5.1 Alkali/Alkaline earth metals
Compared to the UCC, all alkali/alkaline earth metals except Li and Sr have typical values. For Ditrău sediments, Li gets enriched compared to the Li/UCC ratio; in our area, Li enrichment is higher, with values from 1.7 to 5.9 with an average of 3.4. This aspect is particular for Ditrău River but not for Jolotca, which has values similar to UCC’s. The Li enrichment in the Ditrău River sediments is related to the mineralogy of the syenites, which is known for not taking part in the feldspar structures, also confirmed by the presence of certain minerals, such as pyrochlore and biotite that have slightly high concentrations of Li [41]. Based on the distribution map (Fig 2), it can be seen that the high concentrations of Li overlap the syenites area.
Compared to the UCC, Sr shows values that vary from 1 to 3.1 with an average of 2.1, while for the samples from Jolotca River, Sr/UCC ratio presents values from 0.4 to 3.8 with an average of 1.4.
In the petrography of DAM, Sr usually associates with Ca minerals, especially in syenites and hornblendites regions. The Sr/UCC concentration is 267 to 528 for syenites and 1179 for hornblendites [41]. Minerals with high content of Sr within the Massif are epidote, monazite, xenotime, hornblende, and apatite, with Sr concentrations that vary from 16195 for epidote and to 815 for hornblende [41]. We identified minerals such as hornblende and apatite in our sediment samples, confirming the presence of Sr, with concentrations higher than the UCC.
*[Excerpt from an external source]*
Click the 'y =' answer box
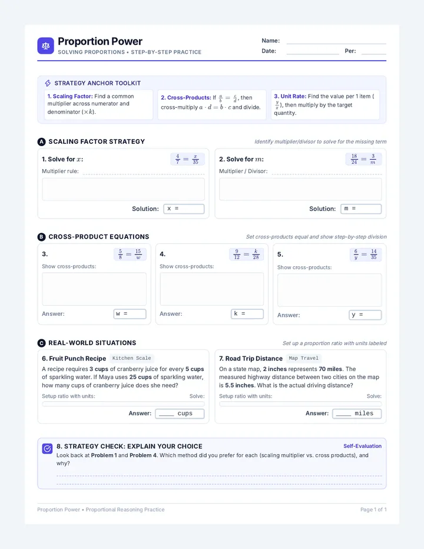Image resolution: width=424 pixels, height=549 pixels. 365,315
5.2 High-field strength element tracers
The normalized values of trace elements indicate higher enrichments of the high-field strength element tracers for both rivers than the UCC, especially for the Nb and Ta (Fig 4).
a) Ditrău River, b) Jolotca River.
The Nb concentrations are much more enriched than the UCC, with a sample/UCC ratio higher from 13.8 to 26 for Ditrău samples (Fig 4A). In contrast, for the Jolotca River (Fig 4B), the ratio has an average of 15.8 and values that range from 10.3 to 24.3. Similarly, Ta has higher concentrations than UCC, with ratio values ranging from 5.6 to 15, with a mean of 8.9 for Ditrău (Fig 4A) and 10.9 to 21 for Jolotca (Fig 4B).
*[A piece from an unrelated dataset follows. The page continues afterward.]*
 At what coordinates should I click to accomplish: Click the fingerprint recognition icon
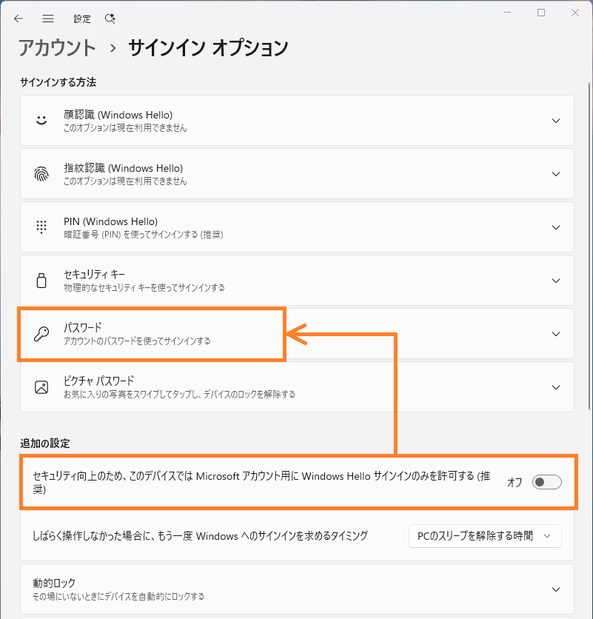41,174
This enrichment of Nb and Ta in the sediments is related to the petrography of the area. In the case of DAM, these two elements do not form minerals of their own but associate with Ti and Zr minerals. The Pearson correlation (Fig 5) also points out that Nb has a strong correlation of 0.94 with Zr in the samples from the Jolotca River and a lower correlation of 0.64 in the Ditrău samples.
Ta has a correlation of 0.9 with Zr in the samples from Jolotca River and 0.36 in the Ditrău sample sediments. Compared to the UCC, the Zr/UCC ratio varies from 1.1 to 2 with an average of 1.4 in the sediment samples from Ditrău River, while for the Jolotca samples, the ratio has lower values from 0.8 to 2.2. The concentration of Zr in the samples from both rivers comes mainly from the presence of zirconium in the petrography of the DAM. Zr and Ti are both important indicators for heavy minerals. For both rivers, the sediment samples indicate the presence of heavy minerals such as titanite and zircon, also supported by the Zr and Ti values from the ICP-MS analysis plotted against the sum of REE, showing a heavy mineral enrichment trend (Fig 6).
Heavy minerals enrichment of samples based on the variability in a) ΣREE vs. Ti pair and b) ΣREE vs. Zr pair.
5.3 Transitional metals
The analysis of this subgroup minerals, compared to the UCC, exhibit similar values, except for Hf, Ni, W, and Zn, which have mean values close to 1. For instance, the Hf/UCC ratio varies from 0.9 to 1.6 for Ditrău samples, while for Jolotca sediment samples, the values range from 0.7 to 2.1. The high values of Zr concentrations in the DAM are associated with high Hf concentrations, as seen on different zircon minerals from red syenites with Hf concentrations ranging from 2640 mg·kg-1 to 5907 mg·kg-1 [41]. Hf is also found in other minerals, such as microcline, biotite, hornblende, apatite, and albite, with concentrations varying from 4 mg·kg-1 to 22 mg·kg-1 identified in the sediments we analyzed. As a possible indicator for the sediment source, Hf may be used to discriminate between different sources of the rocks (Fig 7).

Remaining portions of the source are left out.